Data supplied
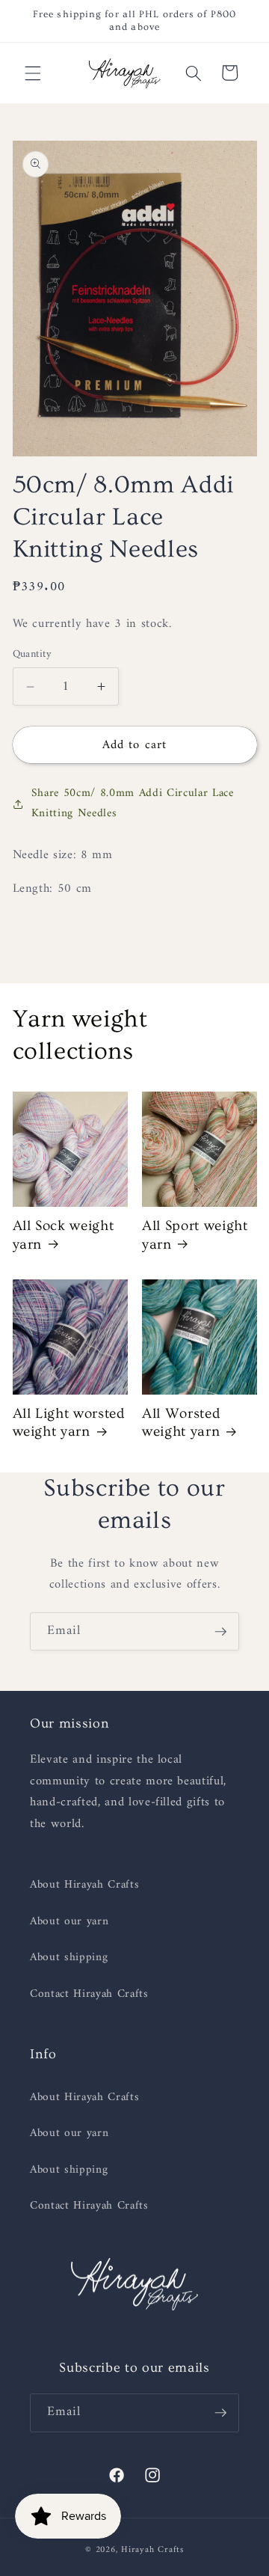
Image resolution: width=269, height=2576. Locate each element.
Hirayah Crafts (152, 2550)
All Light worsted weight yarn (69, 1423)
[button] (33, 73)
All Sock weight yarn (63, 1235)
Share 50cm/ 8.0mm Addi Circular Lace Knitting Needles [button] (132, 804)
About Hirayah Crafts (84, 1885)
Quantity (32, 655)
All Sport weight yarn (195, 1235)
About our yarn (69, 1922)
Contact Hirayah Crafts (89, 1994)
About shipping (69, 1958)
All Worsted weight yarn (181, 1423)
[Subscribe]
==
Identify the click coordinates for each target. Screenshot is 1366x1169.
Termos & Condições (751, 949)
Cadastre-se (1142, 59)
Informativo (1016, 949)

Task
All that belongs in the answer is the run of lines above from the line containing "About shipping (69, 1958)" through the line containing "[Subscribe]", exactly as written.

Task answer
About shipping (69, 1958)
All Worsted weight yarn (181, 1423)
[Subscribe]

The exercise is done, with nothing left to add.